Ibuprofen Inhibits Survival of Bladder Cancer Cells by Induced Expression of the p75 Tumor Suppressor Protein

Nonsteroidal anti-inflammatory drugs (NSAIDs) are used to reduce inflammation and as analgesics by inhibition of cyclooxygenase-2. At higher concentrations, some NSAIDs inhibit proliferation and induce apoptosis of cancer cells. Although several molecular mechanisms have been postulated to explain the anticancer effects of NSAIDs, they do not involve merely the inhibition of cyclooxygenase-2, and a more proximate initiator molecule may be regulated by NSAIDs to inhibit growth. The p75 neurotrophin receptor (p75) is a proximate cell membrane receptor glycoprotein that has been identified as a tumor and metastasis suppressor.
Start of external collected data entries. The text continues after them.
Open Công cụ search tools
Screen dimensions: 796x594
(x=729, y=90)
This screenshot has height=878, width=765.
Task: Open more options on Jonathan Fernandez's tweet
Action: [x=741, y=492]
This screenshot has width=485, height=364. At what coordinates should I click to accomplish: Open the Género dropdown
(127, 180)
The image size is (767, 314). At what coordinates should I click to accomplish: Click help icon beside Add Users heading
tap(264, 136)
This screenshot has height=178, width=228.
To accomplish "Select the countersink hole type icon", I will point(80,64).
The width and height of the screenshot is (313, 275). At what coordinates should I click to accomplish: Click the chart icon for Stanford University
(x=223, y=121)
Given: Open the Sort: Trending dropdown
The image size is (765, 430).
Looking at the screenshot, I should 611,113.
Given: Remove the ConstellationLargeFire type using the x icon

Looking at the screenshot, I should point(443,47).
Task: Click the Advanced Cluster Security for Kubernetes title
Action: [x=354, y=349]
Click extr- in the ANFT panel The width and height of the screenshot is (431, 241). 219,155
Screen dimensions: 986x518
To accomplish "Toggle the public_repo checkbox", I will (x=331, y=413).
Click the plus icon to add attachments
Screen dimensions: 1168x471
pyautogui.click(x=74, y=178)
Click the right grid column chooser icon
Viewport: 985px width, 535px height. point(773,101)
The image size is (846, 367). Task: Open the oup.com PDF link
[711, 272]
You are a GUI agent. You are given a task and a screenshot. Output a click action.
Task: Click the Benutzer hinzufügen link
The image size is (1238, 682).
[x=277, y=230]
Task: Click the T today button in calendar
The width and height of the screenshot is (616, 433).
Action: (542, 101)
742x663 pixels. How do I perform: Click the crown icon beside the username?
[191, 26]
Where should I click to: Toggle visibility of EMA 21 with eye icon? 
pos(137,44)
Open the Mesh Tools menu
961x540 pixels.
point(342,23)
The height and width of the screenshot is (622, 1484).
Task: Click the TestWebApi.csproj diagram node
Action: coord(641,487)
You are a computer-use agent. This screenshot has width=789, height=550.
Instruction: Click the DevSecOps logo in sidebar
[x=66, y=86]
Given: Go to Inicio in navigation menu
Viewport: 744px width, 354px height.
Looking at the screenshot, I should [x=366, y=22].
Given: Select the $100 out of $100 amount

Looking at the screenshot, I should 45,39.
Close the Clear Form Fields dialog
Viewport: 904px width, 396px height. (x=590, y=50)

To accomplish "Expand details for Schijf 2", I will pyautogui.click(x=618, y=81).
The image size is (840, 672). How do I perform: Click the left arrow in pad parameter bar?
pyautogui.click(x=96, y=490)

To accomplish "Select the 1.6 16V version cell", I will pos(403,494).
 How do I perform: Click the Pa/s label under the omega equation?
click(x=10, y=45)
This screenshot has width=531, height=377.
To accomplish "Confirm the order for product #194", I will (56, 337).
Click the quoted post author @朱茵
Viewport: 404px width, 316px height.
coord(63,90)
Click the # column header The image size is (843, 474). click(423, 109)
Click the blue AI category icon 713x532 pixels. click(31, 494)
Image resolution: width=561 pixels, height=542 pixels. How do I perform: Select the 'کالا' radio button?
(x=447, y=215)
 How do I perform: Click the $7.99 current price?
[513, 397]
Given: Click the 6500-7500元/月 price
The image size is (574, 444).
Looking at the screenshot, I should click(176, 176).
We observed that NSAID treatment of cell lines from bladder and other organs induced expression of the p75 protein. Of the different types of NSAIDs examined, ibuprofen was more efficacious than aspirin and acetaminophen and comparable with (R)-flurbiprofen and indomethacin in induction of p75 protein expression. This rank order NSAID induction of the p75 protein correlated with the ability of these NSAIDs to reduce cancer cell survival. To examine a mechanistic relationship between ibuprofen induction of p75 protein and inhibition of survival, bladder cancer cells were transfected with ponasterone A-inducible vectors that expressed a death domain-deleted ( DD) or intracellular domain-deleted ( ICD) p75 product that acts as a dominant negative antagonist of the intact p75 protein. Expression of DD and ICD rescued cells from ibuprofen inhibition of growth. These observations suggest that p75 is an important upstream modulator of the anticancer effects of NSAIDs and that ibuprofen induction of the p75 protein establishes an alternate mechanism by which ibuprofen may exert an anticancer effect.